Les premiers cas connus de passage direct à l'homme à Hong Kong (18 cas, 6 morts) ne constituent qu'une tentative, en quelque sorte un galop d'essai peu fructueux. Les virus influenza aviaires (de type A) sont excrétés par les oiseaux infectés au niveau respiratoire et digestifs. Les plumes souillées par les fientes et les poussières contaminées par des particules de fécès sont donc des sources potentielles de virus pouvant contaminer l'homme par inhalation.
La très rapide extension géographique de l'épidémie asiatique apparaît de mauvais augure. "Sur le plan de la santé publique humaine, il s'agit de tout faire pour éviter que le virus aviaire et le virus de la grippe humaine ne soient hébergés dans un même organisme, où le virus des oiseaux pourrait grâce à ce contact devenir un virus méchant", rappelle Bernard Vallat. "Le risque de contamination de l'homme à partir de l'ingestion de viandes infectées est généralement considéré comme négligeable" et le virus est détruit par la cuisson, ajoute-t-il.
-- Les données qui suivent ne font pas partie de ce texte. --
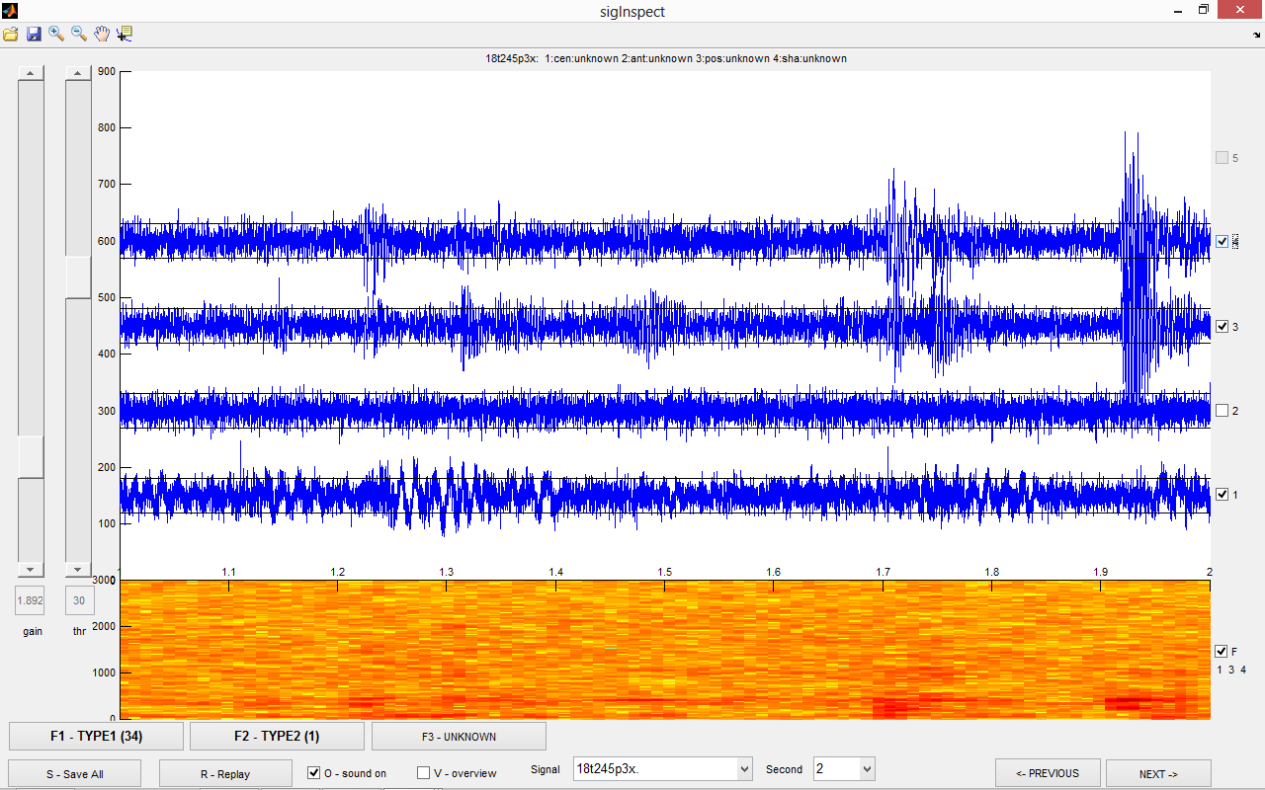Screen dimensions: 1265x790
Task: Click the toolbar overflow arrow at right
Action: (x=1254, y=35)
Tarir la source animale : "la stratégie consiste à faire le vide en éliminant la volaille de la zone infectée", à bloquer les mouvements animaux et à désinfecter. "Mais l'éparpillement des élevages familiaux avec des oiseaux (poulets, canards, dindons...) rend difficile et complique la maîtrise de l'épidémie", relève M. Vallat. "Ils favorisent aussi la dissimulation des animaux malades. Quant aux indemnisations des paysans ou éleveurs, elles restent le plus souvent l'apanage des pays riches", ajoute-t-il.
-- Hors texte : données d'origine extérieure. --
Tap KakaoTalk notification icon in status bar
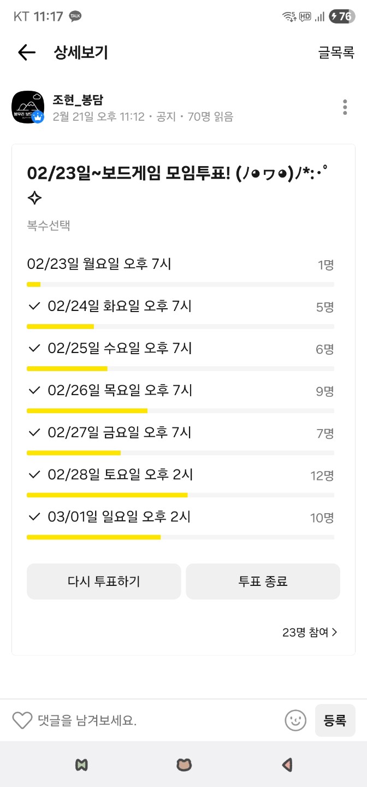tap(75, 17)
La vaccination des animaux (vaccin anti-H5N1) risque aussi de rencontrer des difficultés d'application sur le terrain. L'OIE "recommande dans les élevages mixtes l'abattage des cochons au contact des poulets malades". Chose qui n'a "pas" été faite au Vietnam, ce qui constitue un risque, selon un expert. "On risque d'avoir un virus H5N1 adapté aux mammifères tout en ayant en surface des antigènes contre lesquels l'Homme n'a pas de défense", explique de son côté Sylvie van der Werf (Institut Pasteur, Paris).